Robin Dreeke, Head of Behavioral Analysis for the FBI, in his book It’s Not all About Me: The Top Ten Techniques for Building Quick Rapport with Anyone explains techniques you can use in building trust and starting a relationship with anyone.
It all boils down to excellent communication skills. The take home from the book is the fact that it is backed backed social and evolutionary psychology, something that the author has been able to hone from several years of experience on the field.
Here are some insights on how to gain trust as told by an FBI agent.
1. Make the other person feel at ease
Different non verbal approach like standing toe to toe with someone or an inappropriate handshake can intimidate someone or appear threatening. The first way to make the other person comfortable with confiding in you is to offer a simple smile. Make the other person feel at ease by also offering a firm and a confident handshake.
2. Ask for help
The act of making a request makes the other person realize you are also as fallible as he/she. We all naturally feel connected to those who ask us for help. In Robin Dreeke’s book it is quoted,
“Have you ever felt a pang of guilt for turning down someone seeking help? I have personally found that there is no greater theme and tool for eliciting individuals for action, information, and a great conversation than the use of sympathy or assistance.”
3. Allow them to talk
Taking over the show by speaking frequently doesn’t show strength, but rather shows you have low self esteem or do not know what you are talking about. Allow the other person to speak and air his/her opinions. Even when you do have to speak, speak slowly.
4. Offer a gift
In humans there exists the need for reciprocation. When you offer people something they naturally feel like returning your kindness. To build great relationships and secure trust always be willing to offer something.
5. Suspend your ego
According to Robin Dreeke, when trying to secure trust and build a relationship, it is always best to suspend your ego and put the other person’s needs ahead of your own.
“Suspending your ego is nothing more complex than putting other individuals’ wants, needs, and perceptions of reality ahead of your own.” – Robin Dreeke
6. Allow the other person to feel validated
By validating the other, you keep the conversation and relationship flowing. It means you are listening and attentive to what he/she is talking about. Thus we are mindful and we do not forget the details of what the other person has told us.
“True validation coupled with ego suspension means that you have no story to offer, that you are there simply to hear theirs.” – Robin Dreeke
7. Ask open ended questions
By asking the how, when and why you show you are interested in the other person’s thoughts and opinions. You also boost their ego and offer a platform for them to trust you in return.
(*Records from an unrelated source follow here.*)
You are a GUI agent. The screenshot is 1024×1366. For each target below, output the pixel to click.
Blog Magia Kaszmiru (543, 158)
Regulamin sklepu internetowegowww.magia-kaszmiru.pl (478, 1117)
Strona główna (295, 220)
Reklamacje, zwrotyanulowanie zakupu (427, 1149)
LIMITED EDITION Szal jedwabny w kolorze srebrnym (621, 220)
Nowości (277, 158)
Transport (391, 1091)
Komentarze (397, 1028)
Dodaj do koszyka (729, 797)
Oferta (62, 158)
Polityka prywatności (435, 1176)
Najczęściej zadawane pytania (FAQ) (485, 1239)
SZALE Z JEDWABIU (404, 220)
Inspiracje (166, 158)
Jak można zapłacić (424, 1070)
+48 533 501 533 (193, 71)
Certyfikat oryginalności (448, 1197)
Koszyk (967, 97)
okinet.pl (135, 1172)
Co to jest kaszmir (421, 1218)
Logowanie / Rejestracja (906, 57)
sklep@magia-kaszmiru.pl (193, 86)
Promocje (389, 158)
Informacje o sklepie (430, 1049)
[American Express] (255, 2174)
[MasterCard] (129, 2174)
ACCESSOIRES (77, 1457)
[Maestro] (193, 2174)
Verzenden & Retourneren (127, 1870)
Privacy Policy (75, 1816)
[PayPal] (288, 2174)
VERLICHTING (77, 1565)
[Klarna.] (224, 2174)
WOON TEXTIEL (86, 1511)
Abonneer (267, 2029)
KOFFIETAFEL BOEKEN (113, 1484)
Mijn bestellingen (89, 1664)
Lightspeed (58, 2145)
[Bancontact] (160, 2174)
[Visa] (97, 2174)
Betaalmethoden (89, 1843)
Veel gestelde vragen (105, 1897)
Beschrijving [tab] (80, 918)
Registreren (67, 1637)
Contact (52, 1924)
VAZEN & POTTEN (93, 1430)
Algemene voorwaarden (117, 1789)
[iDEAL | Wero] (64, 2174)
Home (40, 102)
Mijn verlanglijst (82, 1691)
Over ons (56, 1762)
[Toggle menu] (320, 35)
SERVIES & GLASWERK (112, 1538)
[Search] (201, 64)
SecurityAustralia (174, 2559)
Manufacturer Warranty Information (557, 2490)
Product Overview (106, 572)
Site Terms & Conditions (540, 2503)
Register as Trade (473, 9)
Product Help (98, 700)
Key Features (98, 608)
“Open ended questions are ones that don’t require a simple yes or no answer. They are generally questions that require more words and thought. Once the individual being targeted in the conversation supplies more words and thought, a great conversationalist will utilize the content given and continue to ask open ended questions about the same content.”
8. Manage your expectations
Don’t expect the perfect response. Manage your expectations appropriately because otherwise your emotions will only give way to disappointment, resentment and anger.
“When we are able to shift or manage our expectations, we reduce potential disappointment. When we are disappointed, we sometimes get angry and may even hold grudges and get hurt feelings.”